Jamestown 2007, Wiliamsburg, Va.
May 10, 2007
JAMESTOWN, Va. - What do Captain John Smith and Space Shuttle Commander Rick Sturckow have in common? Or Pocahontas and NASA astronaut Suni Williams? These explorers may be separated by 400 years, but they share the same spirit of adventure and discovery.
As an official partner with the Jamestown 2007 Commemoration Commission, NASA will demonstrate this connection to the thousands of visitors to Jamestown, Va., May 11 - 13 for America's Anniversary Weekend.
Sunday, May 13, will be a highlight of the weekend with a visit from President George W. Bush. NASA Administrator Michael Griffin will introduce a special message from the crew of the International Space Station, which includes Williams, during the president's visit.
NASA will debut an interactive exhibit that highlights the connections between settlers in Virginia almost 400 years ago and NASA's plans to explore space and establish a presence on other worlds. This exhibit gives visitors the chance to make a personalized "Space Postcard;" be photographed as an astronaut or settler; and win prizes for participating in a NASA trivia game.
America's long-term exploration policy, the Vision for Space Exploration, is working to return humans to the moon and develop the tools needed to further explore Earth, the moon, Mars and beyond. The road to discovery, much like the path to Jamestown, involves searching for water, accommodating human needs, developing new forms of transportation and establishing a settlement or space colony. These four themes will be demonstrated through interactive displays and hands-on activities in the NASA exhibit.
America's Anniversary Weekend is the national observance of the 400th anniversary of the founding of Jamestown - the first permanent English colony in America.

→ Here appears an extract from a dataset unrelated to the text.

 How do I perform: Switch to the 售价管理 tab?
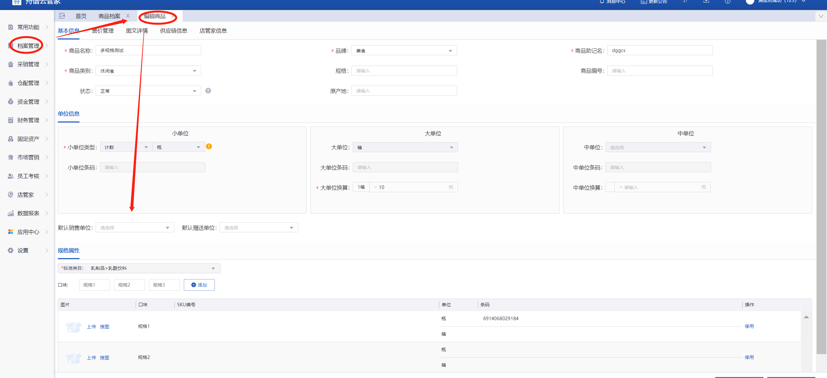103,31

The weekend will feature historical interpretations, demonstrations, musical performances and educational displays.
In June, a little piece of history will hitch a ride on space shuttle Atlantis during its next mission, targeted for launch on June 8. A lead cargo tag, dating back to the 1600s, is tucked inside a box in the shuttle's middeck. The tag is the only thing found in 13 years by the Association for the Preservation of Virginia Antiquities archeological digs at Jamestown Island that contains the word "Yames Towne" on it. The tag's trip celebrates the link between explorers past and present.